• _What you should do_: Please keep pictures out of the copy, and print exactly the lines from the one containing "This screenshot has width=571, height=381." through the end of the records.

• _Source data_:
────────────────────────────────────────
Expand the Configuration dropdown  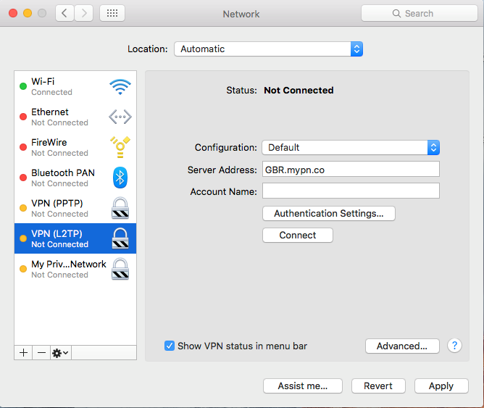pos(351,147)
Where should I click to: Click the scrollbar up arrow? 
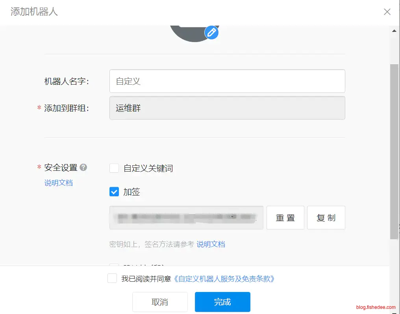click(x=394, y=30)
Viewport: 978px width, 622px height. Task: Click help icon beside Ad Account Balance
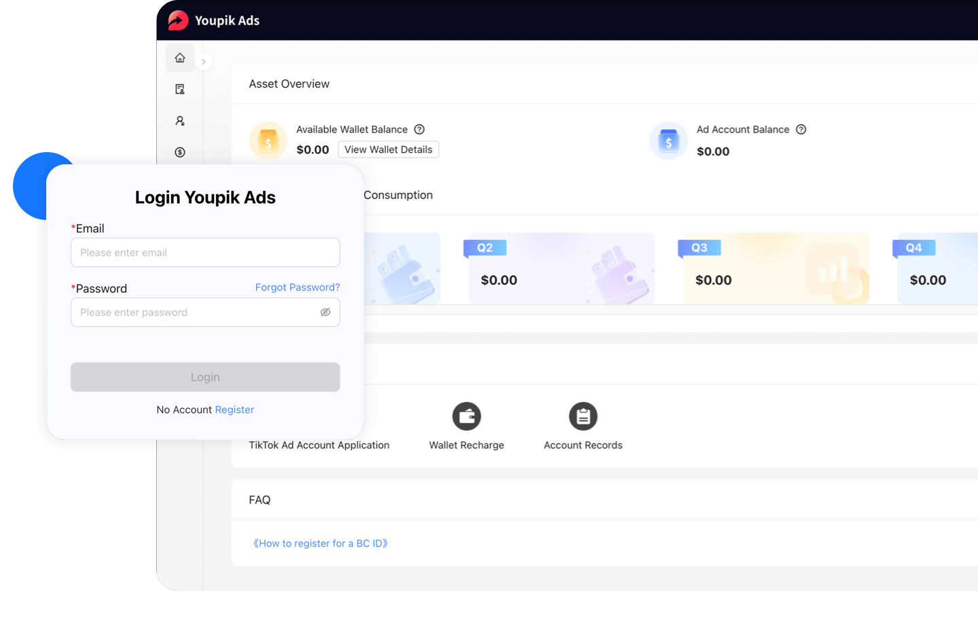(x=801, y=130)
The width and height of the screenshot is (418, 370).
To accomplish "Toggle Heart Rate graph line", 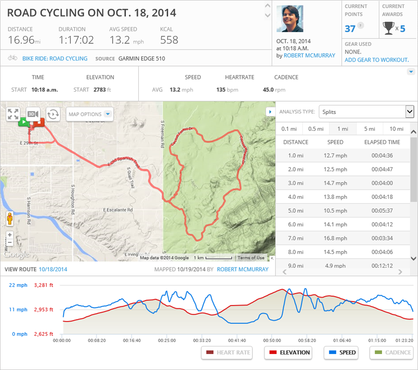I will coord(228,353).
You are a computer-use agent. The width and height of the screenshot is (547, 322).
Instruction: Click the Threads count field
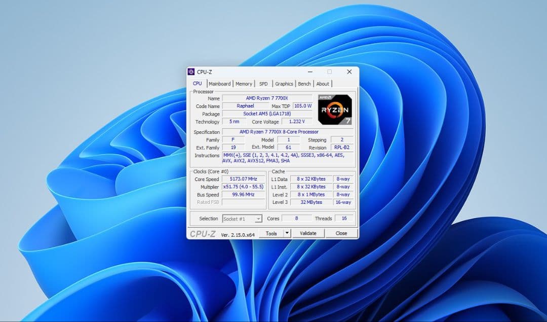click(342, 218)
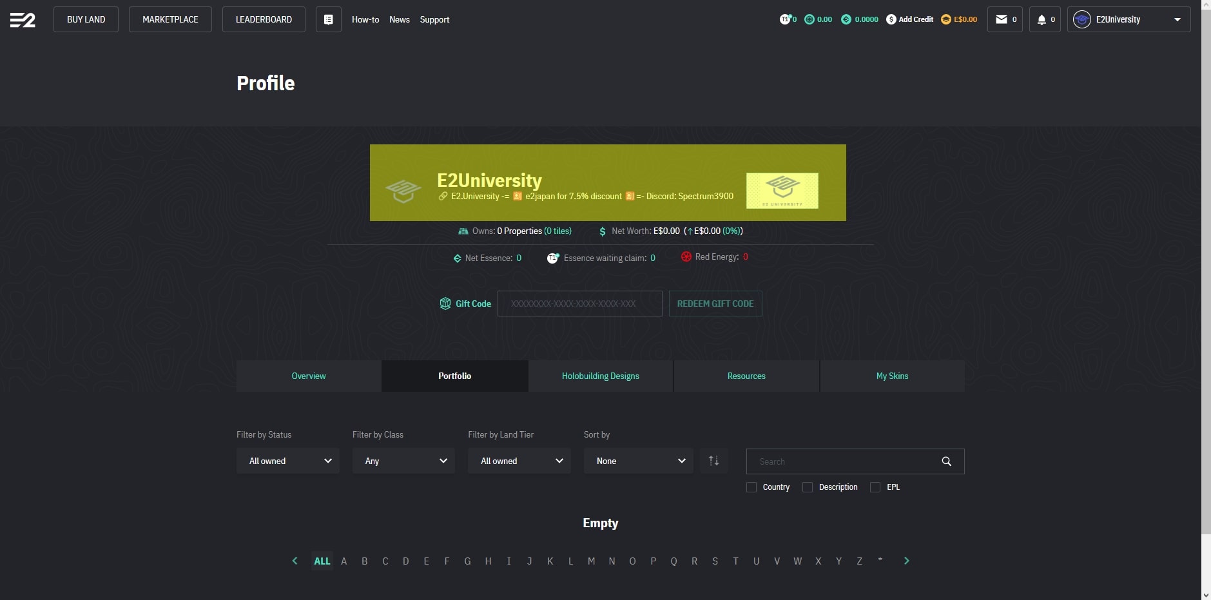Click the Earth 2 logo icon
1211x600 pixels.
pyautogui.click(x=23, y=20)
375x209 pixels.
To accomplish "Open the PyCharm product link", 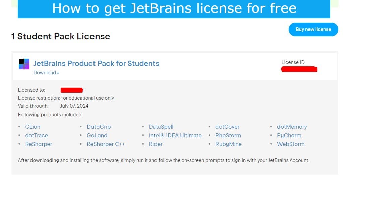I will [289, 135].
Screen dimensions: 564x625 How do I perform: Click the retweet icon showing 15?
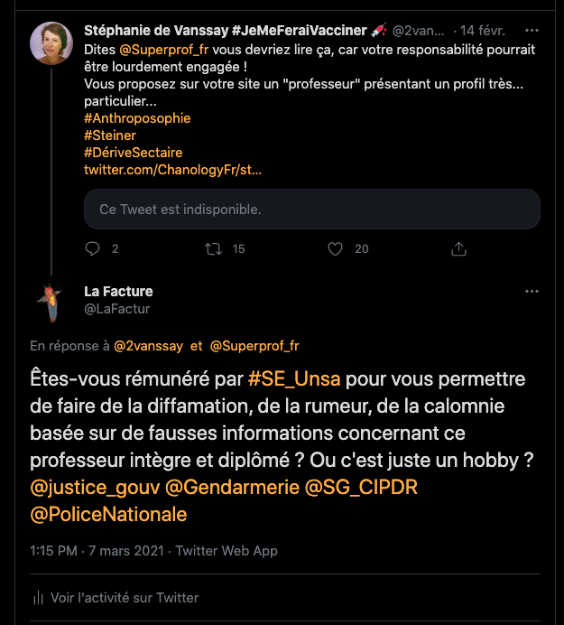tap(214, 248)
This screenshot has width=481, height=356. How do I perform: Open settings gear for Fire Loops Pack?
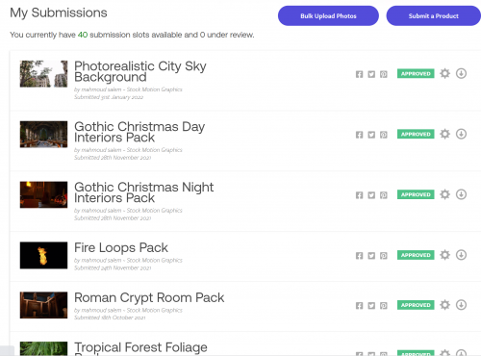click(444, 255)
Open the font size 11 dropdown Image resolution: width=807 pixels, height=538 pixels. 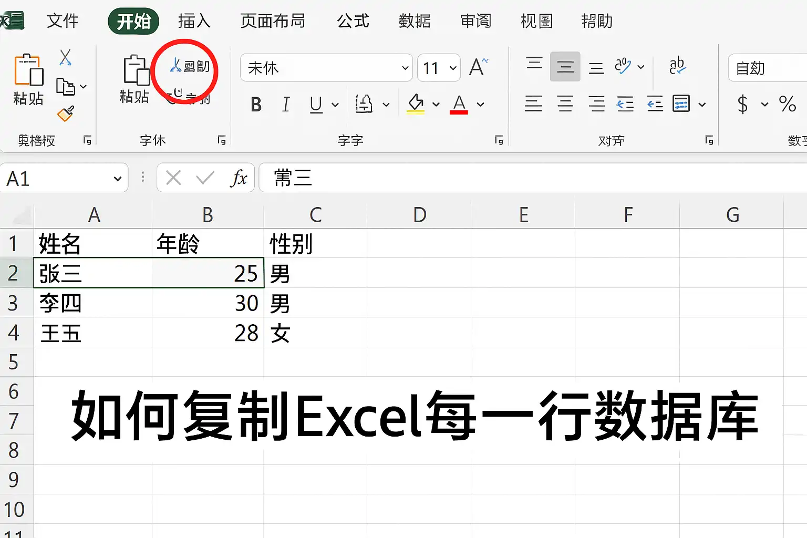453,68
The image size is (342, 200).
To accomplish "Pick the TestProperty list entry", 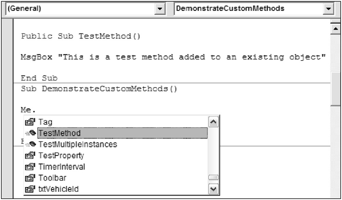I will coord(61,156).
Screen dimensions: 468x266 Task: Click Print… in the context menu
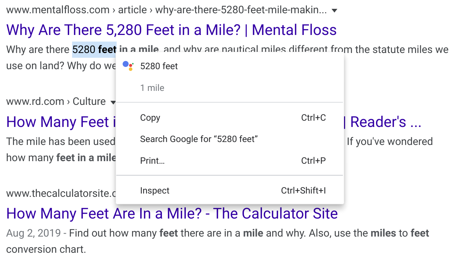click(152, 161)
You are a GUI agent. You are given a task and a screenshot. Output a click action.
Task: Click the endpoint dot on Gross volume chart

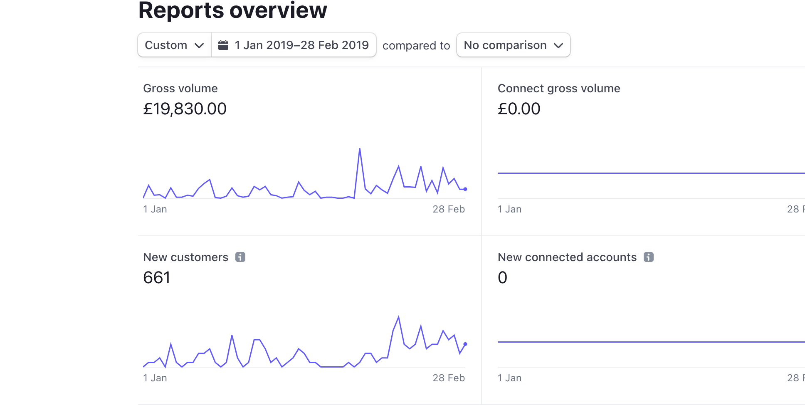465,189
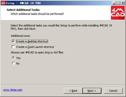126x97 pixels.
Task: Click the 4MCAD setup icon in title bar
Action: [3, 3]
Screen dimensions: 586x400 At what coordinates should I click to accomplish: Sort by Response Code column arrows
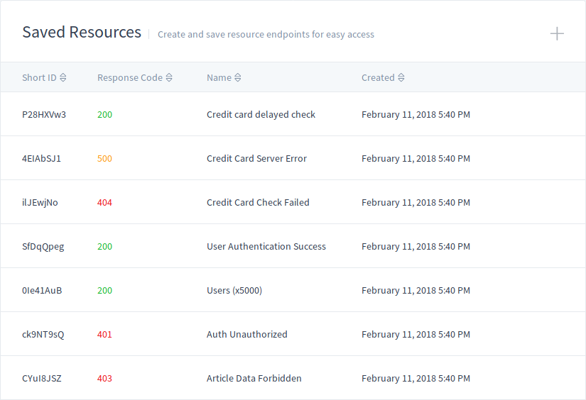click(169, 77)
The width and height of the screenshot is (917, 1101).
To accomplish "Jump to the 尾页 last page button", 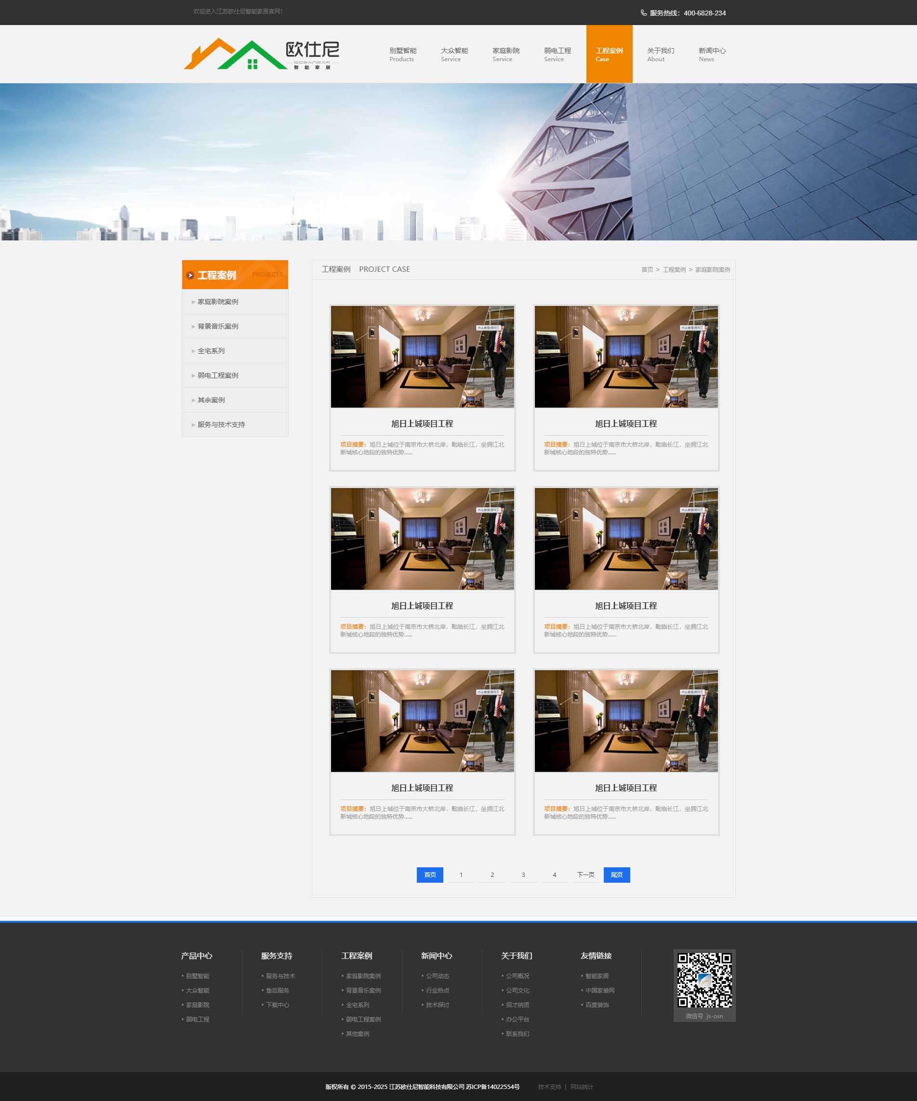I will pyautogui.click(x=617, y=875).
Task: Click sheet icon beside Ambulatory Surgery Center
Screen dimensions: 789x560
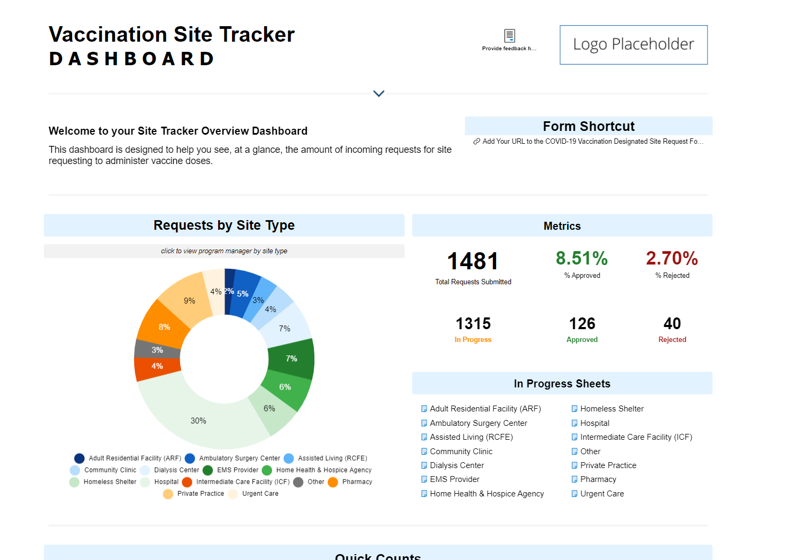Action: (424, 423)
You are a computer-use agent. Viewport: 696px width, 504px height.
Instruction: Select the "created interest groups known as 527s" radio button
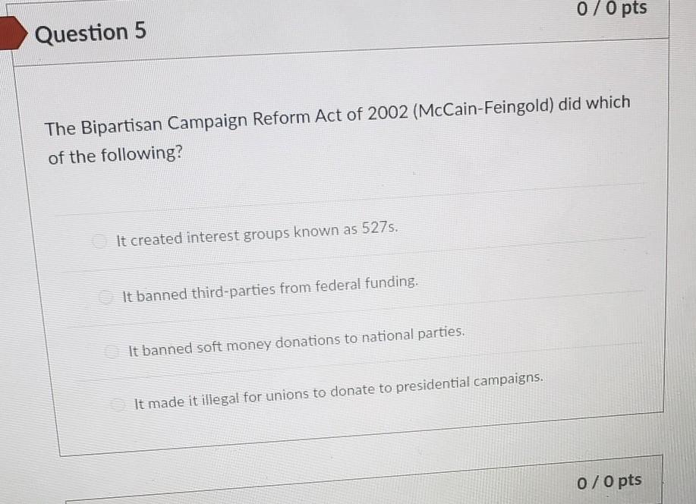point(99,241)
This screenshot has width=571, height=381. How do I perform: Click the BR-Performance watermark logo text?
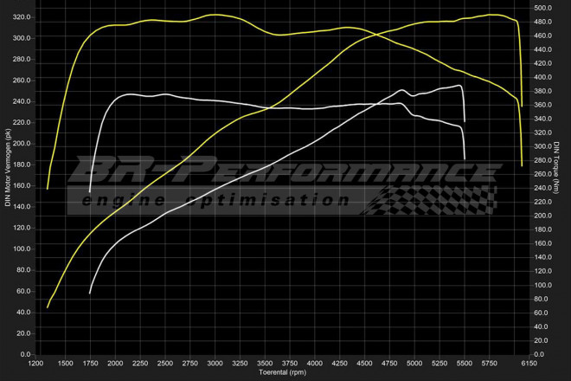(x=286, y=171)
────────────────────────────────────────
• _Your solution_:
This screenshot has width=571, height=381. How do I perform: Click the BR-Performance watermark logo text?
(x=286, y=171)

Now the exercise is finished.